Institutes for Study of U.S. Offer Intensive Cultural Experiences

Scholars, students bond in six-week programs of academics and travel

 

Washington — Each year, small groups of students, scholars and teachers come to the United States to encounter the country up close through short, intensive programs of study and travel sponsored by the U.S. State Department’s Bureau of Educational and Cultural Affairs.

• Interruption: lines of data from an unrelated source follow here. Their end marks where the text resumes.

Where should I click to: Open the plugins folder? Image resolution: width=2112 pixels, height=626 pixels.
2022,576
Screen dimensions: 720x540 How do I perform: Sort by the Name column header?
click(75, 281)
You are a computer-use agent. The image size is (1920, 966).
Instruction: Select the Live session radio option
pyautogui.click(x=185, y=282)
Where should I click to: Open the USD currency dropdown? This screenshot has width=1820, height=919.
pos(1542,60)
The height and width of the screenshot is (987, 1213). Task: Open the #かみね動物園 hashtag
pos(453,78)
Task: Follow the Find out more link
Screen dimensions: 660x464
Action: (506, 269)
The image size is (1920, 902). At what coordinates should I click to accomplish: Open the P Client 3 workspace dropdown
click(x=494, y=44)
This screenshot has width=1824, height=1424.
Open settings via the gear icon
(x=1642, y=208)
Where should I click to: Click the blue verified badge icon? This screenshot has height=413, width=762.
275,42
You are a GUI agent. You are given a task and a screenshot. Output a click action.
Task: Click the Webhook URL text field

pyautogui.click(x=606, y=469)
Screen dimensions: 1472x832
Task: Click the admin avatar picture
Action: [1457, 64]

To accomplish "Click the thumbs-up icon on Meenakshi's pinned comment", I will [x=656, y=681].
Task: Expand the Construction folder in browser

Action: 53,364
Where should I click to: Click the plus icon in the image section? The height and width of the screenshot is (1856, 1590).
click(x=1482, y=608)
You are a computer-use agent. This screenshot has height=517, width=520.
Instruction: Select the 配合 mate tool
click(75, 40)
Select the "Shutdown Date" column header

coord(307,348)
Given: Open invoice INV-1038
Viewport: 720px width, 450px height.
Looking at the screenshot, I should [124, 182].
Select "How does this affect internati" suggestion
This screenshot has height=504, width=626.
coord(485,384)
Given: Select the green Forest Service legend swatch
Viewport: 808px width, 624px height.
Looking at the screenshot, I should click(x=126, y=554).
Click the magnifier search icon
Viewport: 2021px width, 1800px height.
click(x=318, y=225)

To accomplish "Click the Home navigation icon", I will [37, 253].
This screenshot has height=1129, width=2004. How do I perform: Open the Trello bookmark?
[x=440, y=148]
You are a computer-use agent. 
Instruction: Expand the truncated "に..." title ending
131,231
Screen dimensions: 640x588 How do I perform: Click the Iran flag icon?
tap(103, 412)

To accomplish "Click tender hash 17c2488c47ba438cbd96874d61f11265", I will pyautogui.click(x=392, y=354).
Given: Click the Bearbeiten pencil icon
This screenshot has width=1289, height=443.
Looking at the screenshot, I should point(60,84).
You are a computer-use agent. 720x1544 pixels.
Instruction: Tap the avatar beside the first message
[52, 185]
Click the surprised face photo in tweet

International scholars and academics who are active in some aspect of American studies are chosen to participate in one of eight Study of the United States Institutes:

• Contemporary American Literature
• Religious Pluralism in the United States
• American Politics and Political Thought
• Journalism and the Media
• U.S. Culture and Society
• U.S. Foreign Policy
• U.S. National Security Policymaking
• Study of the U.S. for Secondary School Educators

Each institute is hosted at a different U.S. university selected through an open competition. Sessions typically run for six weeks each summer, with about 18 participants per session. (The Institute on National Security Policymaking at the University of Delaware takes place in January and February.)

The university directors of the institutes acknowledge that they pack much reading and study into their programs. But they also try to give participants time to meet Americans outside the academic sphere.

“I never thought so much could be done in such a short period of time,” said Khalid Aludayli of Jordan, who attended the Contemporary American Literature Institute in 2006.

Most of the institutes are structured around four weeks of study at the home university, followed by a trip to three cities — one of which is always Washington — that offer very different social and cultural experiences.

Scholars and academics interested in the Study of the United States Institutes don’t apply directly, but through the U.S. Embassy in their home country.

The State Department also sponsors institutes for student leaders, which now number 23 summer sessions on nine college campuses, along with three winter institutes. Each student program focuses on a particular area of study — from environment and new media to religious diversity and social entrepreneurship — but all include sessions on leadership and community service. Several are conducted entirely in Spanish.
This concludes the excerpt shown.